What an irony! My Jewish father joined with me, his priest son, in an alliance against what he would have seen as his own tradition!

Our rift was finally healed when I joined him in a kind of “show business.”

I had been hosting a television interview show on WNBC for some years and somehow wrangled the big brass to allow me to do an annual Christmas show in which I starred my mother, “The Strawberry Blonde,” from Broadway’s Metropole and her handsome husband, Morris, the novelty dancer. We threw in a couple of ringers each year, like Florence Henderson, to please the “upstairs” guys but basically I was bringing back the old vaudeville team of Lloyd and Ardell (mom and pop). My father, with his inevitable cigar stuck in his mouth, would brag to the gang outside the Palace theatre about Father Jim (that’s me). He even joined us in the finale as we sang the Christmas hymns “Silent Night,” “O Holy Night,” “Joy to the World,” and “God Rest Ye, Merry Gentlemen.”

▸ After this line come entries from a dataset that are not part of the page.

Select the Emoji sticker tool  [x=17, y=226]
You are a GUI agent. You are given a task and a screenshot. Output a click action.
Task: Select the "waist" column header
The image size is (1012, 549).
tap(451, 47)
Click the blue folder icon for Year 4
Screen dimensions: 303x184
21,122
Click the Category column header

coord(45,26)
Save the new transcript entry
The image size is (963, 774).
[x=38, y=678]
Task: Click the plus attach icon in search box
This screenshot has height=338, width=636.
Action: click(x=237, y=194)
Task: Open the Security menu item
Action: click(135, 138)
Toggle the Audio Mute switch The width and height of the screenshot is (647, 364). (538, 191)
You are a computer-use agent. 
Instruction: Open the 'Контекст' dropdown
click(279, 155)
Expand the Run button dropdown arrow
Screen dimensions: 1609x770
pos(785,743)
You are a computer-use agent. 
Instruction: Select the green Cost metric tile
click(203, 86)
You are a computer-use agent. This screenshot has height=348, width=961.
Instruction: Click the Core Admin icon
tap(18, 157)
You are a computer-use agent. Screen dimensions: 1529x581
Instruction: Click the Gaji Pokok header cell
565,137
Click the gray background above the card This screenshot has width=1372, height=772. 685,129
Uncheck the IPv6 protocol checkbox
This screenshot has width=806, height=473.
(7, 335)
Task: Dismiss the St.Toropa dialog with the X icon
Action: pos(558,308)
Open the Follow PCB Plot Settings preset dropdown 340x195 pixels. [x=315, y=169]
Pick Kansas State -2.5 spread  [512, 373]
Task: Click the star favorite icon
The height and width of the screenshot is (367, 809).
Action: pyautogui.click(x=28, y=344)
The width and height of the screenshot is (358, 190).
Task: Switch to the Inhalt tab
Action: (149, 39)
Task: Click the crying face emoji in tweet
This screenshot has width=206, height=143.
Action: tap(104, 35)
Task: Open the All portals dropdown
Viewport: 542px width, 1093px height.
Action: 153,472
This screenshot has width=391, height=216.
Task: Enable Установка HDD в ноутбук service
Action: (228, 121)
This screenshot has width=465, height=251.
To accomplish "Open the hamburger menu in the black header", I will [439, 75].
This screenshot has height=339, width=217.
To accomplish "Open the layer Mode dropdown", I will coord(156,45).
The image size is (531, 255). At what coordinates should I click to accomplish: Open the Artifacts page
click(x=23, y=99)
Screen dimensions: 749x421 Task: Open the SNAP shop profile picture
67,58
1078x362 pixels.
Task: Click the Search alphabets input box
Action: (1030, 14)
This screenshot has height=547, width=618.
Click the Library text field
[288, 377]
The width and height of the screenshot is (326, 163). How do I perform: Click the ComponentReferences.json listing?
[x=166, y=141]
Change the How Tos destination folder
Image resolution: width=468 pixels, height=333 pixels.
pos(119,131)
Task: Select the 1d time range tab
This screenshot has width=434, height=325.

Twice, without any pressure or invitation, he came up to me when I was saying Mass and received Holy Communion from me!

Hey, where was all that anger and fury and isolation?

What happened? Apart from the powerful grace of a loving God and the profound love of a natural father for his only son, I don’t know. There is something, however, which I do know and which I learned from the scholarly (if controversial) Pope Pius XII:

1. Never keep your mouth shut in the face of evil. Silence in the face of oppression helps only the oppressor. (Elie Weisel)

2. Any good person who follows his own conscience as God gives him the light to see, belongs (even should he not know it) to what we call the Mystical Body of Christ. His eternal life and salvation are preserved and assured by Jesus Himself. This consolation was taught by Pius XII in his famous encylical “Mystici Corporis” as authentic Catholic doctrine. Morris Rosenbloom followed what he thought was right. And he paid the price for integrity in this life but he has received the welcome reserved for the righteous.

As my father lay dying in Roosevelt hospital, he advised me: “Stay where you are” (understood as priesthood) as so many confused, immature and angry priests were deserting the Bark of Peter for the grass on the other side of the fence. Some regretted their impetuous move. While some former priests made the right move in jumping ship, many, many more moved into sadness and oblivion. Pop, in the end, wanted me to be a priest! So, we whispered into Pop’s ear: “God loves you, Morris, God loves you.” And he died. We gave him what some called “The State Funeral” with scores of priests and brothers and nuns in attendance, as we prayed for his entrance before the Christ he served without even knowing it.

Isn’t life filled with ironies and mystery? The Jewish tap dancer dies in God’s love very far removed from the rebellious young acculturated finger snapper who made fun of religion and piety. It looks pretty obvious that Christ died also for Morris Rosenbloom and Schmule and Hannah and for all as well as for Flanagan and Tucci and Lopez.

In my own old age, as I face crossing the great dark river myself, I, Jim Rosenbloom, priest and psychologist, want the world to know that MORRIS ROSENBLOOM WAS MY POP!